Task prompt ::
Everything from the line containing "Where should I click to: Click ven." to the close of the records below should be output exactly, line by line, with no other lines given.

__________

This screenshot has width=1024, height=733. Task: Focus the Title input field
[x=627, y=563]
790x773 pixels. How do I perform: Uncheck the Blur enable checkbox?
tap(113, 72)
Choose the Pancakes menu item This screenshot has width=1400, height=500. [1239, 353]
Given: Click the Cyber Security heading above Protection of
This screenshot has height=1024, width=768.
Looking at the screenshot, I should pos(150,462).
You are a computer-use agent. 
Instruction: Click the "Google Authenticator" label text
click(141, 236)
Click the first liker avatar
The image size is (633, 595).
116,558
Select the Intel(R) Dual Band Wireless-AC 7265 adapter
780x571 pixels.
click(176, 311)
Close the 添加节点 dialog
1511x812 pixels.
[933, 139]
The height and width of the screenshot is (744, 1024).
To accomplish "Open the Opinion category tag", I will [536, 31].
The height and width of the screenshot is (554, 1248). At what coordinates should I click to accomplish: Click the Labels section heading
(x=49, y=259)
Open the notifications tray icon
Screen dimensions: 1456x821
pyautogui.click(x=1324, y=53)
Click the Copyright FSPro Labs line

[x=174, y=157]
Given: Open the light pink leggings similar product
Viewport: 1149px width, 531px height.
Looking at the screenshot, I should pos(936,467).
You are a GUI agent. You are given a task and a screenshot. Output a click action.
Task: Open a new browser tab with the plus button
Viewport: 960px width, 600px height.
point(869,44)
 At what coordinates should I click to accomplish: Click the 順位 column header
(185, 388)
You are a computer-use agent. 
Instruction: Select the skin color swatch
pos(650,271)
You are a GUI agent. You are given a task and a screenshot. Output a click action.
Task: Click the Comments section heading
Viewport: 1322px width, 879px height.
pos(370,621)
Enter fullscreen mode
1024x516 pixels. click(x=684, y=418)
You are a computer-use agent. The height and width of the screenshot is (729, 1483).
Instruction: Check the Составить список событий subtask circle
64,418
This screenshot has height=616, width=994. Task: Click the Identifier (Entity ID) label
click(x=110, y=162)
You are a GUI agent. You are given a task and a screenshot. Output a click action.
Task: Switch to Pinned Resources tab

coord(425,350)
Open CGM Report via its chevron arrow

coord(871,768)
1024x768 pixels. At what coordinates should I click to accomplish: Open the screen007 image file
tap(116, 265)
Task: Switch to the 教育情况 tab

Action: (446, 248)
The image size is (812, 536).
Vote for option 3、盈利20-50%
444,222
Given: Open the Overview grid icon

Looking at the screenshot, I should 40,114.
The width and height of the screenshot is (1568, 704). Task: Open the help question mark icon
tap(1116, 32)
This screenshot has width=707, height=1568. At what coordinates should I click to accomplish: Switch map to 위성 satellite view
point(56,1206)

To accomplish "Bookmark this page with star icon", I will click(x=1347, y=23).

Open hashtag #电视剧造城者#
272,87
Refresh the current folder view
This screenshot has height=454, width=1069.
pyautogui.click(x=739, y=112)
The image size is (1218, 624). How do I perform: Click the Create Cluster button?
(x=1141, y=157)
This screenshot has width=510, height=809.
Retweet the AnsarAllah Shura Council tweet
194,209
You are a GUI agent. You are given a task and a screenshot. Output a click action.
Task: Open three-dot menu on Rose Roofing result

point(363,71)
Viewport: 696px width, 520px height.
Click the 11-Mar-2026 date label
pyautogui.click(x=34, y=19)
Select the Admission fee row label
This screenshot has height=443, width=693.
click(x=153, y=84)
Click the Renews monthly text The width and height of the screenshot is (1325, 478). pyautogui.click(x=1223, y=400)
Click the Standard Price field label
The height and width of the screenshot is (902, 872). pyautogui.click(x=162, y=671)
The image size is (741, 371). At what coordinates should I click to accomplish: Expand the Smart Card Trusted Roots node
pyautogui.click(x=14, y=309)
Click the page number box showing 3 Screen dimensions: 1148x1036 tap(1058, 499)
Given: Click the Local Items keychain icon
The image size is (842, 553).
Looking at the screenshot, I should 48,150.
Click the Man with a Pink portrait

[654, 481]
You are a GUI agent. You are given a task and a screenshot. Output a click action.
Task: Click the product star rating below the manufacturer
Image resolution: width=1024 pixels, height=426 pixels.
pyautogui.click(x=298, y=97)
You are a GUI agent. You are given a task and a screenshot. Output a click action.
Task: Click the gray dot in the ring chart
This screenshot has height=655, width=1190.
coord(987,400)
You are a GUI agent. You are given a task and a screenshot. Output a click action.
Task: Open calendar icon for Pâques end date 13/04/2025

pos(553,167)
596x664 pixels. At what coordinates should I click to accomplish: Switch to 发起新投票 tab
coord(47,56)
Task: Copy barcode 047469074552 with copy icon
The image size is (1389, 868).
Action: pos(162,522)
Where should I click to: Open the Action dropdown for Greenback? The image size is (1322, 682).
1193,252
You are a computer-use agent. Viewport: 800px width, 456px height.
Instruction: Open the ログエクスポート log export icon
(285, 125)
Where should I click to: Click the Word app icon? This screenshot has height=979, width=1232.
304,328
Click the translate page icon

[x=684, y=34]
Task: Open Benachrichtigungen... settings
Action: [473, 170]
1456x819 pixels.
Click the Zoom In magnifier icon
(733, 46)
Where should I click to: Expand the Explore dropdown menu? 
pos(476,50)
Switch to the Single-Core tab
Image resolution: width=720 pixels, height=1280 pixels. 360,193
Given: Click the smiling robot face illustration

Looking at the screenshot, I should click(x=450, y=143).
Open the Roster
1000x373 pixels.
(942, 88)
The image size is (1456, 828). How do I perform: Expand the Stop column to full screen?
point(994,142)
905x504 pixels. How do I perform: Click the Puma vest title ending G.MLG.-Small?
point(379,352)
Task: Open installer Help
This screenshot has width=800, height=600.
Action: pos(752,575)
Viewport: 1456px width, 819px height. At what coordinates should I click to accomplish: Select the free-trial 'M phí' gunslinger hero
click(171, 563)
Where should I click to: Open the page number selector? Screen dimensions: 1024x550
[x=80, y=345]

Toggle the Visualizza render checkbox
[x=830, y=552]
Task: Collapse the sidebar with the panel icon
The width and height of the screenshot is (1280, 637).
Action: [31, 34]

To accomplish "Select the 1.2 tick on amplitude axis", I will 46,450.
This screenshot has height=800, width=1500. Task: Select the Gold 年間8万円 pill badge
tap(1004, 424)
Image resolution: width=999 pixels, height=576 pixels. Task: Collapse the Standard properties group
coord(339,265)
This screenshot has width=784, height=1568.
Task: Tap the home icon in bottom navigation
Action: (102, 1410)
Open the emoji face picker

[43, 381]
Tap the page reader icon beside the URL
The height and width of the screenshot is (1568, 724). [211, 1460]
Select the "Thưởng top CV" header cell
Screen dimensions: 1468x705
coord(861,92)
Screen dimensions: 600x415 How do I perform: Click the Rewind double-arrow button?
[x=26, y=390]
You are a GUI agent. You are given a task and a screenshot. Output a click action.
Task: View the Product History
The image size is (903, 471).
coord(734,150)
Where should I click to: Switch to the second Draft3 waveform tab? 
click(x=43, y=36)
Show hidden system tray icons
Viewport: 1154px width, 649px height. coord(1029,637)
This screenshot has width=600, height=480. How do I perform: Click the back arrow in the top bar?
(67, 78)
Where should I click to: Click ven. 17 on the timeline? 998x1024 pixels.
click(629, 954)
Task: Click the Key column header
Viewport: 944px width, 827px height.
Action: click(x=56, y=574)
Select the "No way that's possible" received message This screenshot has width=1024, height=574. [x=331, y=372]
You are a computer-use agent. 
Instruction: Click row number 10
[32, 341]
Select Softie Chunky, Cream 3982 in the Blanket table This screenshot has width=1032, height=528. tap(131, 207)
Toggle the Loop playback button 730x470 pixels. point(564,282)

__________

Expected answer ::
Where should I click to: Click ven. 17 on the timeline? 998x1024 pixels.
click(629, 954)
Task: Click the Key column header
Viewport: 944px width, 827px height.
Action: click(x=56, y=574)
Select the "No way that's possible" received message This screenshot has width=1024, height=574. [x=331, y=372]
You are a computer-use agent. 
Instruction: Click row number 10
[32, 341]
Select Softie Chunky, Cream 3982 in the Blanket table This screenshot has width=1032, height=528. tap(131, 207)
Toggle the Loop playback button 730x470 pixels. point(564,282)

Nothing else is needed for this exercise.